Expanding the solution size with multi-file editing
This article is part of “Exploring Gen AI”. A series capturing our explorations of using gen ai technology for software development.
19 Nov 2024
A very powerful new coding assistance feature made its way into GitHub Copilot at the end of October. This new “multi-file editing” capability expands the scope of AI assistance from small, localized suggestions to larger implementations across multiple files.

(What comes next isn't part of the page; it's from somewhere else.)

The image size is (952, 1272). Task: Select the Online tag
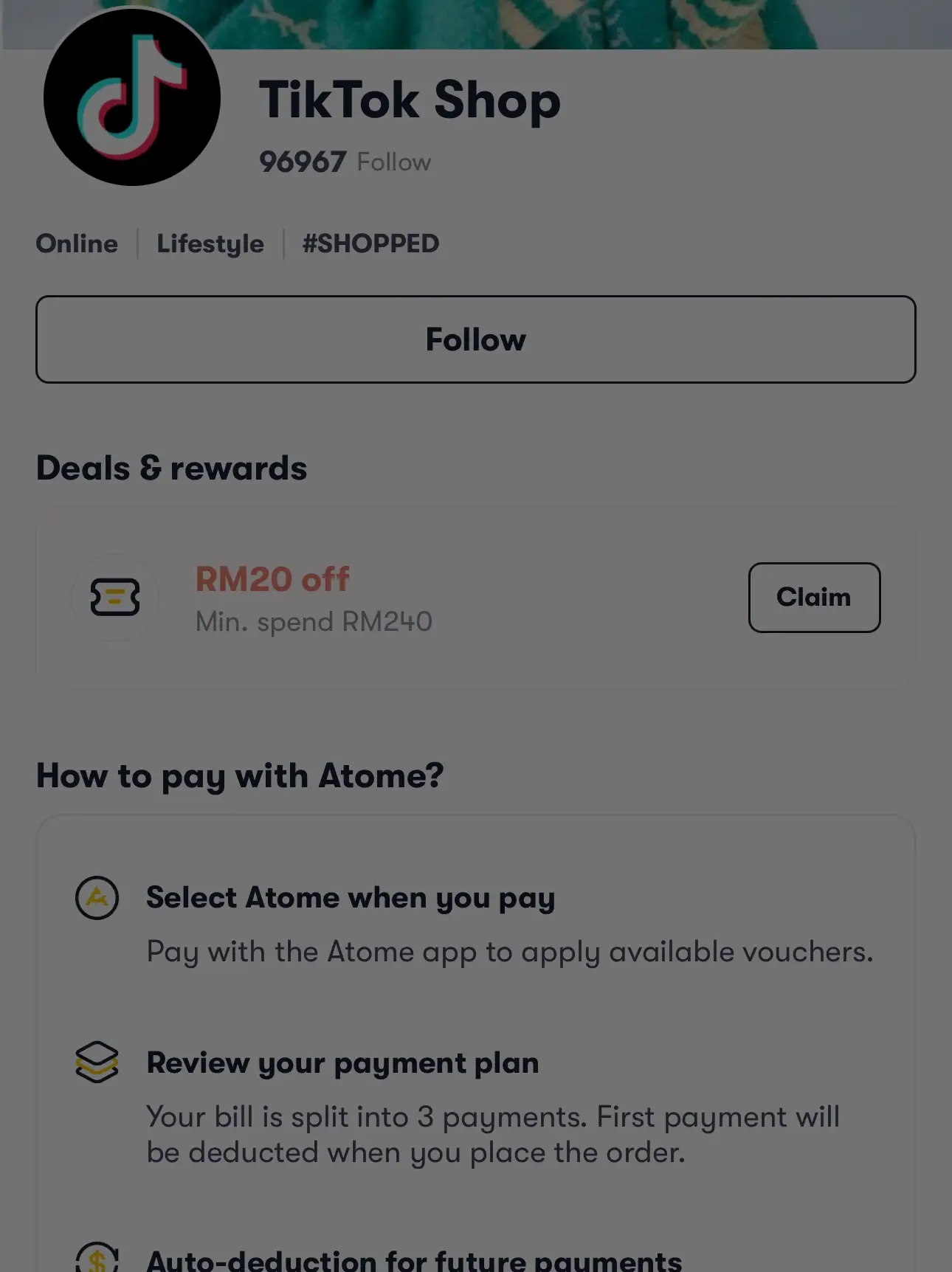click(x=77, y=243)

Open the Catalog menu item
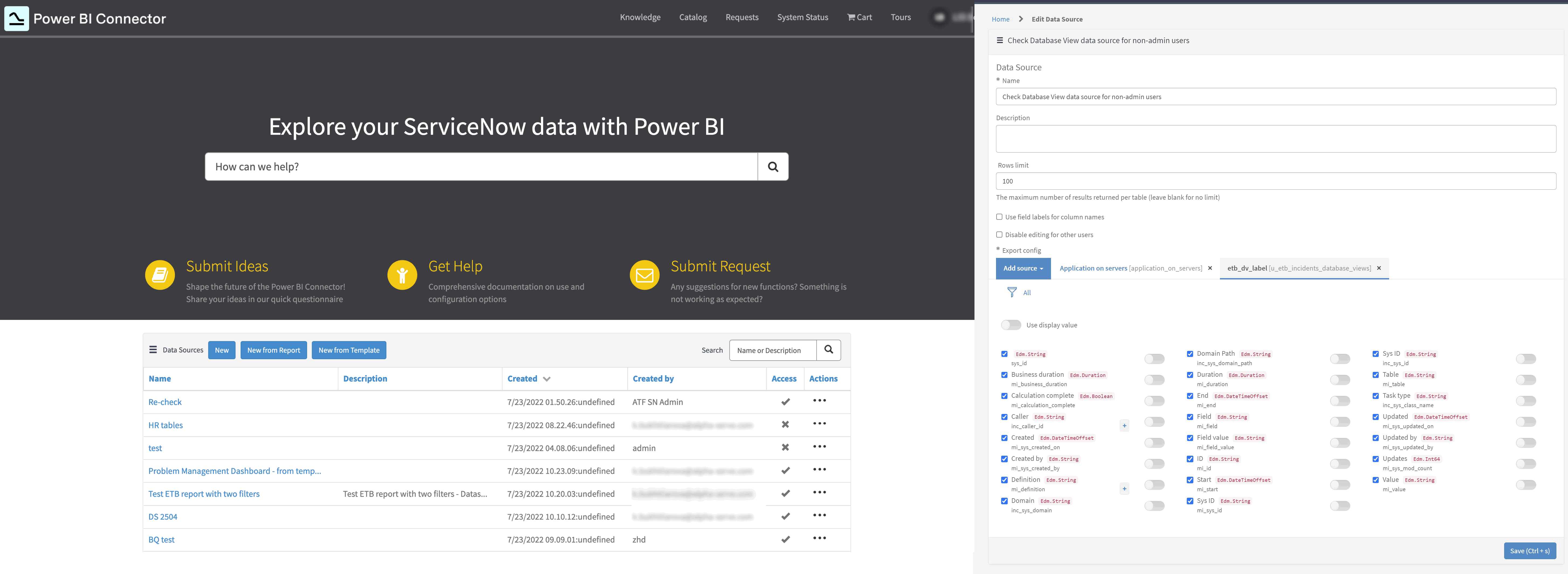[692, 17]
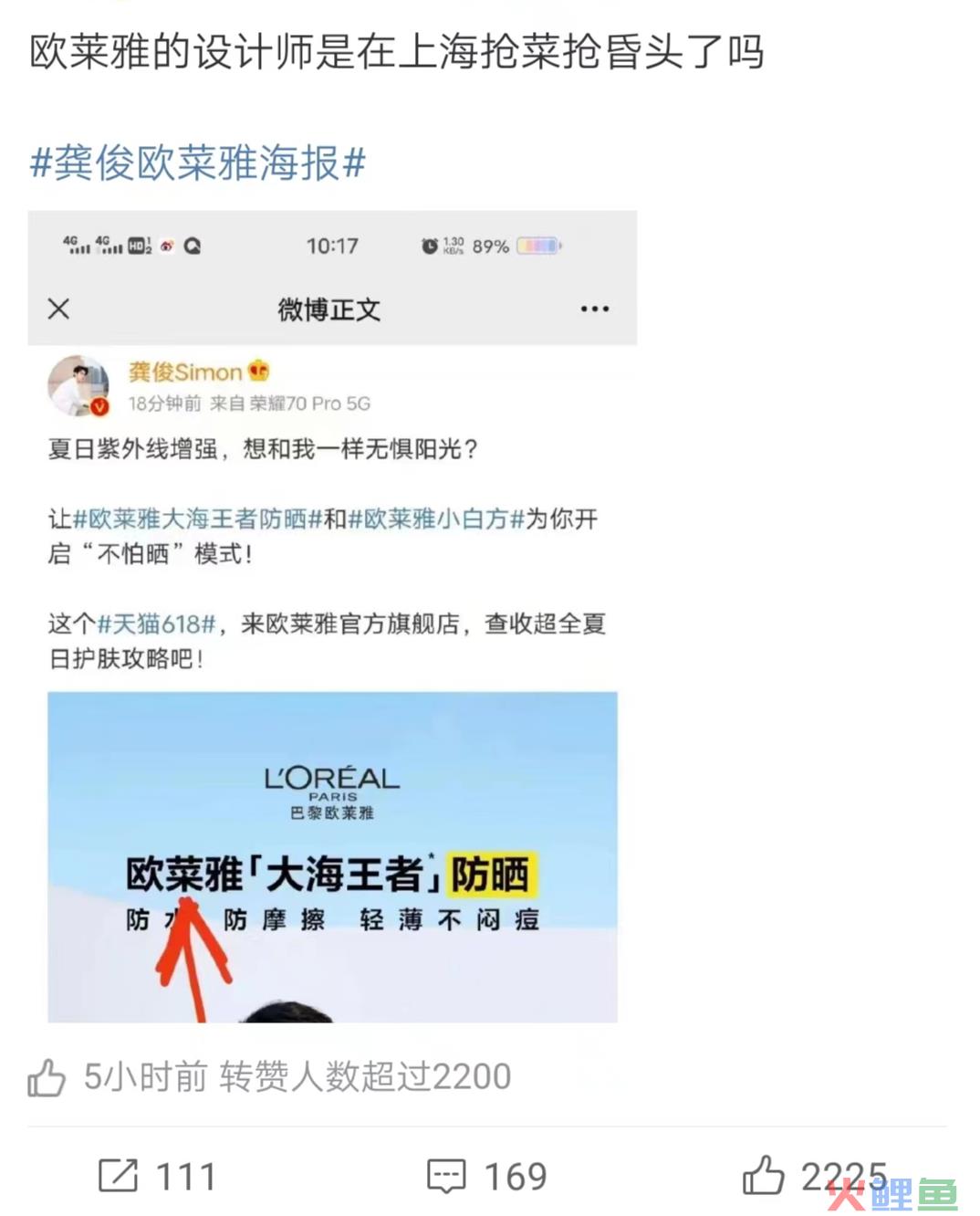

Previously, developers could rely on Copilot for minor assistance, such as generating a few lines of code within a single method. Now, the tool can tackle larger tasks, simultaneously editing multiple files and implementing several steps of a larger plan. This represents a step change for coding assistance workflows.
Multi-file editing capabilities have been available in open-source tools like Cline and Aider for some time, and Copilot competitor Cursor has a feature called “Composer” (though also very new and still undocumented) that bears a striking resemblance to the Copilot multi-editing experience. Codeium have also just released a new editor called Windsurf that advertises these capabilities. The arrival of this feature in GitHub Copilot however makes it available to the userbase of the currently most adopted coding assistant at enterprises.

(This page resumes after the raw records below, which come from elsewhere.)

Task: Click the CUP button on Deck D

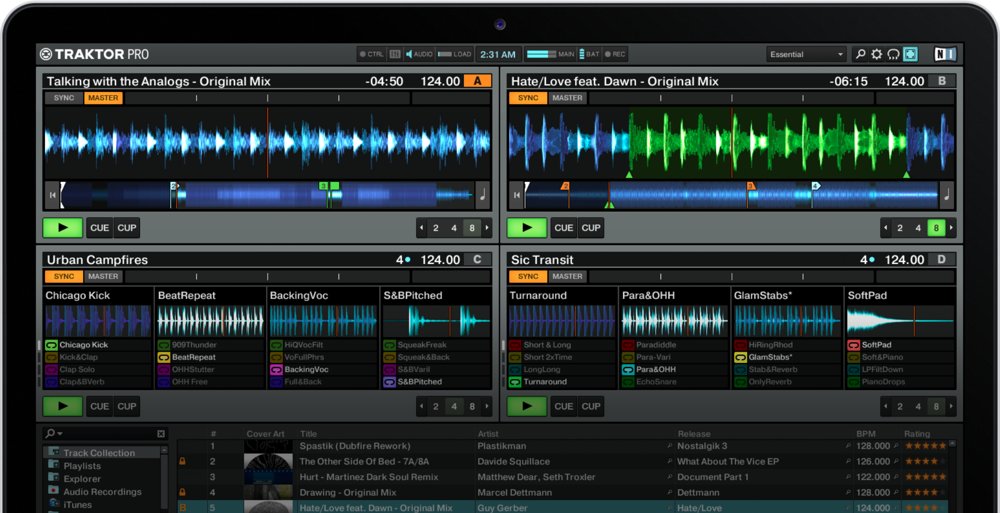Action: [x=591, y=406]

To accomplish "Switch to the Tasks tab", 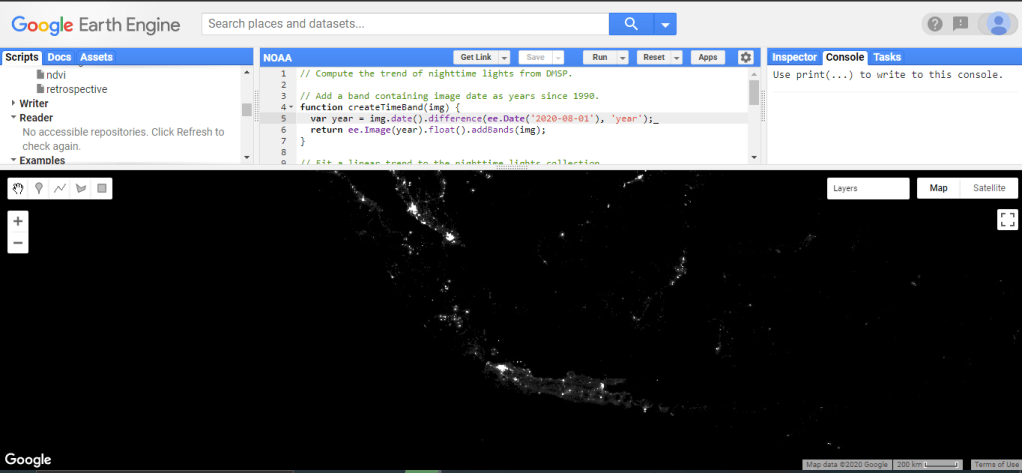I will click(x=887, y=57).

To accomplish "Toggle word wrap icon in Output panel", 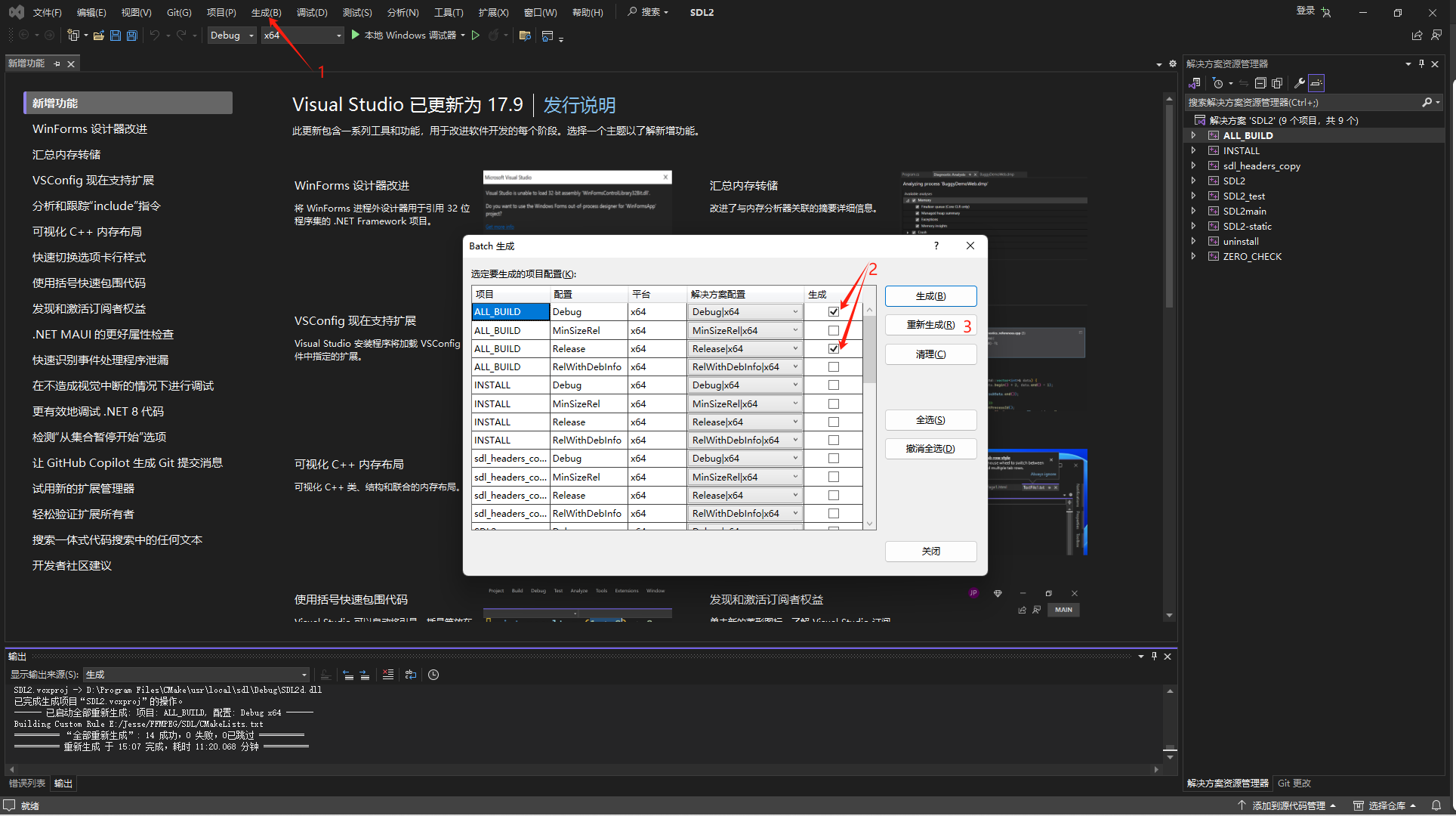I will click(411, 675).
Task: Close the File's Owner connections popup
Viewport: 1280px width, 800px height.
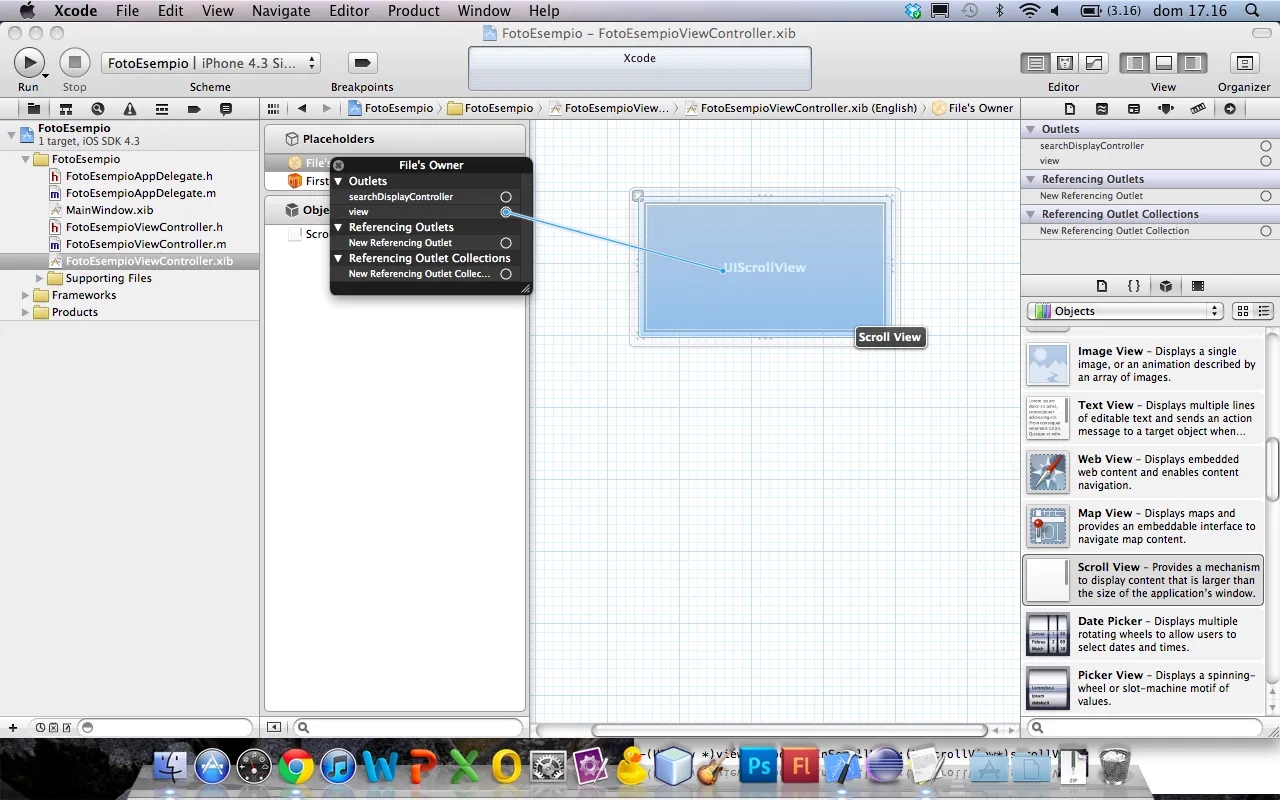Action: coord(339,165)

What is multi-file editing?
Here is how it works in Copilot and Cursor:
- Provide textual instructions of what you want to do
- Select a set of files that you want the tool to read and change. This step varies across tools, Cline and Windsurf try to determine the files that need to be changed automatically.
- Wait! I’d estimate it took 30-60 seconds, for the tasks I tried it with.
- Go through the diffs that were created and review them
- Adapt the changes yourself, or give the tool further corrective instructions if necessary.
- Once you’re happy with the changes, you can “Accept” them.
- You can continue the session with further instructions that will create new change sets on top of your already accepted changes.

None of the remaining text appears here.